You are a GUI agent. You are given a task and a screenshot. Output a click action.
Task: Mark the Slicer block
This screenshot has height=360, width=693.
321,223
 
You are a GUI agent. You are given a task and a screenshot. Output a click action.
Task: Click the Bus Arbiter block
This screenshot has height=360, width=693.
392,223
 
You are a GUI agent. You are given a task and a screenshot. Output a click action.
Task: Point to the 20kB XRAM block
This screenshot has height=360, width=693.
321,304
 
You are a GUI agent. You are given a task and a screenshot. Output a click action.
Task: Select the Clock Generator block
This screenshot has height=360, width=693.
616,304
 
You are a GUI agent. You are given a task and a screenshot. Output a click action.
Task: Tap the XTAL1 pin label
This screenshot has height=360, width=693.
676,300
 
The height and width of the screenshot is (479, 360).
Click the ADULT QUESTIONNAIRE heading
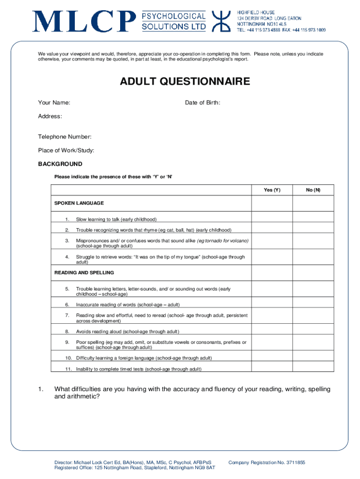pyautogui.click(x=185, y=82)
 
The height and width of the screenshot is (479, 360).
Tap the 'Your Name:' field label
pyautogui.click(x=54, y=103)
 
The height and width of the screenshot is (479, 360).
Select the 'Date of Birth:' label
pyautogui.click(x=202, y=103)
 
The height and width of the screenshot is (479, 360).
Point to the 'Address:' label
pyautogui.click(x=50, y=116)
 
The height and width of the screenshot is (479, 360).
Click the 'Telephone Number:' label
pyautogui.click(x=65, y=137)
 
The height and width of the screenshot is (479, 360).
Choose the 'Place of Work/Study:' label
pyautogui.click(x=66, y=151)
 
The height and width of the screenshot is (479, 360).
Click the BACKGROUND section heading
pyautogui.click(x=60, y=164)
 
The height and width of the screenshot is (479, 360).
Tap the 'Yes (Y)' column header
pyautogui.click(x=272, y=190)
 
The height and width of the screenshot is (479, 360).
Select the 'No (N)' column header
pyautogui.click(x=313, y=190)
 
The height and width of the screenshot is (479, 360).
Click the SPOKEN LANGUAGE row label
pyautogui.click(x=79, y=203)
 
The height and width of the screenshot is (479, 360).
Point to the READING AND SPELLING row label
pyautogui.click(x=84, y=273)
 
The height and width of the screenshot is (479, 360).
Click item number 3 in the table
pyautogui.click(x=67, y=241)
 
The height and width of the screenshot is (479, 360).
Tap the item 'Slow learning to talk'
pyautogui.click(x=116, y=219)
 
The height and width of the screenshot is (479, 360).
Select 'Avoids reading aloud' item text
pyautogui.click(x=128, y=332)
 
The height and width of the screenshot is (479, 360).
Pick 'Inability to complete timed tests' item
pyautogui.click(x=139, y=369)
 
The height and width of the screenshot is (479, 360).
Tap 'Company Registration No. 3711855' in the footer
pyautogui.click(x=266, y=463)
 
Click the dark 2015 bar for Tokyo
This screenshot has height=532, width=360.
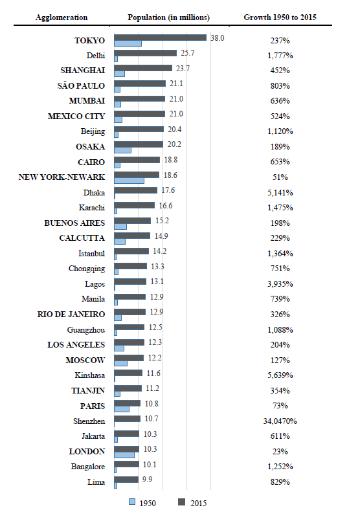160,38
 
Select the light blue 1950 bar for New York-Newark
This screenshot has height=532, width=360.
129,180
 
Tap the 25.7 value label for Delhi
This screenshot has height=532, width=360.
186,53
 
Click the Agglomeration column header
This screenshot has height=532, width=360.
62,17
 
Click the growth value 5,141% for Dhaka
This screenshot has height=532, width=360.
280,192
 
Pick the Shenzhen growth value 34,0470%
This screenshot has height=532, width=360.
280,421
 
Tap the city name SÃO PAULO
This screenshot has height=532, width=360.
81,85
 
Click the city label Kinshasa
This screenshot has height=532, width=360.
90,375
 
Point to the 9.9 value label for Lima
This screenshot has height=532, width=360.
147,480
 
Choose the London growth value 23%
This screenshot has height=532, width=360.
280,451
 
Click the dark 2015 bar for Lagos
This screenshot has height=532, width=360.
130,281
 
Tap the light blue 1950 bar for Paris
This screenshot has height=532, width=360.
122,408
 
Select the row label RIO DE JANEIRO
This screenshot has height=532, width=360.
71,314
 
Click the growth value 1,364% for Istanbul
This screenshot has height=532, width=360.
280,253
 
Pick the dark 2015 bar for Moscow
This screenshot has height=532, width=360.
129,357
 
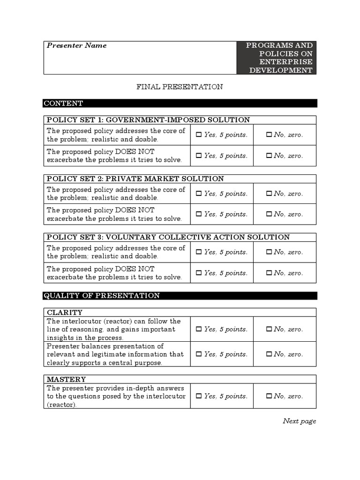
_ _ _ _
• **Exercise directions**
Count the lines in the records above that contain the string "Pick", treating uppercase and lowercase as different, and give only the number.

• **Exercise result**
3